**Exercise instructions**
Copy the items word for word, from the line containing "at (500, 476)." through the line containing "The width and height of the screenshot is (811, 914).", with both of those lines included.

**Study material**
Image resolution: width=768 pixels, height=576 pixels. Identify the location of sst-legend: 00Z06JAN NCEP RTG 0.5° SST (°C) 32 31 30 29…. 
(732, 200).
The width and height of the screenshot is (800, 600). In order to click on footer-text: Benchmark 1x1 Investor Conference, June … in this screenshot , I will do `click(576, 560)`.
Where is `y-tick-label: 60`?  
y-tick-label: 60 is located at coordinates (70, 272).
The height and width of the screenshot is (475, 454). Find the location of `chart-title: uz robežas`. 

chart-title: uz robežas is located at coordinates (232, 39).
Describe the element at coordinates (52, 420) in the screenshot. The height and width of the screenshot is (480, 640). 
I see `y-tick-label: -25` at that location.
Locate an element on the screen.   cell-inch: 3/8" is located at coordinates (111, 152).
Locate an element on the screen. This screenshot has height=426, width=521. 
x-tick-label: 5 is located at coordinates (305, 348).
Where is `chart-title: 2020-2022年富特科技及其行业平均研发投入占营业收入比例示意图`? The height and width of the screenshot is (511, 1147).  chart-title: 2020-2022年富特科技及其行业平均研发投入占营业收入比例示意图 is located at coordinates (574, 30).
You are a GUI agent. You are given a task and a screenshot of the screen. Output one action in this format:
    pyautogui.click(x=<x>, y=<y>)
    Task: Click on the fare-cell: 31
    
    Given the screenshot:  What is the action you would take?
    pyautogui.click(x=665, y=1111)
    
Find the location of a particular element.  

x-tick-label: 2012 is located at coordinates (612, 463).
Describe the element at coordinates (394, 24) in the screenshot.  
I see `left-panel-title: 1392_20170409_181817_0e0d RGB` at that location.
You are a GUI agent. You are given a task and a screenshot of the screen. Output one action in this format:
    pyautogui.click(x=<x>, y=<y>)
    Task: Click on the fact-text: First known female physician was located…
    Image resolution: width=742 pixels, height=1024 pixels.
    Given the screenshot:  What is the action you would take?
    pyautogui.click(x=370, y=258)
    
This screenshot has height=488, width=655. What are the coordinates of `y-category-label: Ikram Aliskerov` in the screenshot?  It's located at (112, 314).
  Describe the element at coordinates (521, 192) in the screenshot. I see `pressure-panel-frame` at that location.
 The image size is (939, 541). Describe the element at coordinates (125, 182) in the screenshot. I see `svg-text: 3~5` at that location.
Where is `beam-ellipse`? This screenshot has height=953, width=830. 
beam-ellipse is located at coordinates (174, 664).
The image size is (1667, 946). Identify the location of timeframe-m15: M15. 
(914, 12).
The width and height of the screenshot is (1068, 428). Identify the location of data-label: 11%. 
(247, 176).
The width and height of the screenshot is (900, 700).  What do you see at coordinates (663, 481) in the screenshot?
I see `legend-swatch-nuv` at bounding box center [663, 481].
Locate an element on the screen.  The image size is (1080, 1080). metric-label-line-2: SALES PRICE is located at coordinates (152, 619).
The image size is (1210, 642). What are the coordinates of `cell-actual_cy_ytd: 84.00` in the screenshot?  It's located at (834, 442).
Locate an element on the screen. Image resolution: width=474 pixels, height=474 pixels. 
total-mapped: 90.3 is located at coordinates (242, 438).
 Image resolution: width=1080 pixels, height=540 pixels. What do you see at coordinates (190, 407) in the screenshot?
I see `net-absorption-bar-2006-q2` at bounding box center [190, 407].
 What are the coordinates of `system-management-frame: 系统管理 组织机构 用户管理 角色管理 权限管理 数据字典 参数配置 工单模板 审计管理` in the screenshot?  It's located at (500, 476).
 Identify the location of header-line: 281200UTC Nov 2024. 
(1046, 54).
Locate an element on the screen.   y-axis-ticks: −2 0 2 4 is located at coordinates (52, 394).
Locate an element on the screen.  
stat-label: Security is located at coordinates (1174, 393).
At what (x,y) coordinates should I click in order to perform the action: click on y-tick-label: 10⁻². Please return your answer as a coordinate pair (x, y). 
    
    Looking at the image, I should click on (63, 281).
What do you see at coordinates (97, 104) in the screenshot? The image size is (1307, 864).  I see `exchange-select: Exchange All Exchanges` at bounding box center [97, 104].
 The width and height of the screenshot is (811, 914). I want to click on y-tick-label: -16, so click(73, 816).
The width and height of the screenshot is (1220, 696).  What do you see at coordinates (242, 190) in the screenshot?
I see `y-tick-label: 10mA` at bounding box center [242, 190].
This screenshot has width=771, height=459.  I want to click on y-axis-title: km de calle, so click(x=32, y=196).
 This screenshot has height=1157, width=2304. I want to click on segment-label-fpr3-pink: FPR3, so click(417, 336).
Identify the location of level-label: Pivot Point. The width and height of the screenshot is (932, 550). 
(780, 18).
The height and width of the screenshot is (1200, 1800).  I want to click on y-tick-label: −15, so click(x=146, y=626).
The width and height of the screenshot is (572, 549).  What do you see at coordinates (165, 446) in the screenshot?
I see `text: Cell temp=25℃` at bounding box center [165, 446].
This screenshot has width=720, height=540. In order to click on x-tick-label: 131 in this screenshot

**Result**
 What are the coordinates of `system-management-frame: 系统管理 组织机构 用户管理 角色管理 权限管理 数据字典 参数配置 工单模板 审计管理` in the screenshot?  It's located at (500, 476).
 Identify the location of header-line: 281200UTC Nov 2024. 
(1046, 54).
Locate an element on the screen.   y-axis-ticks: −2 0 2 4 is located at coordinates (52, 394).
Locate an element on the screen.  
stat-label: Security is located at coordinates (1174, 393).
At what (x,y) coordinates should I click in order to perform the action: click on y-tick-label: 10⁻². Please return your answer as a coordinate pair (x, y). 
    
    Looking at the image, I should click on (63, 281).
What do you see at coordinates (97, 104) in the screenshot? The image size is (1307, 864).  I see `exchange-select: Exchange All Exchanges` at bounding box center [97, 104].
 The width and height of the screenshot is (811, 914). I want to click on y-tick-label: -16, so click(73, 816).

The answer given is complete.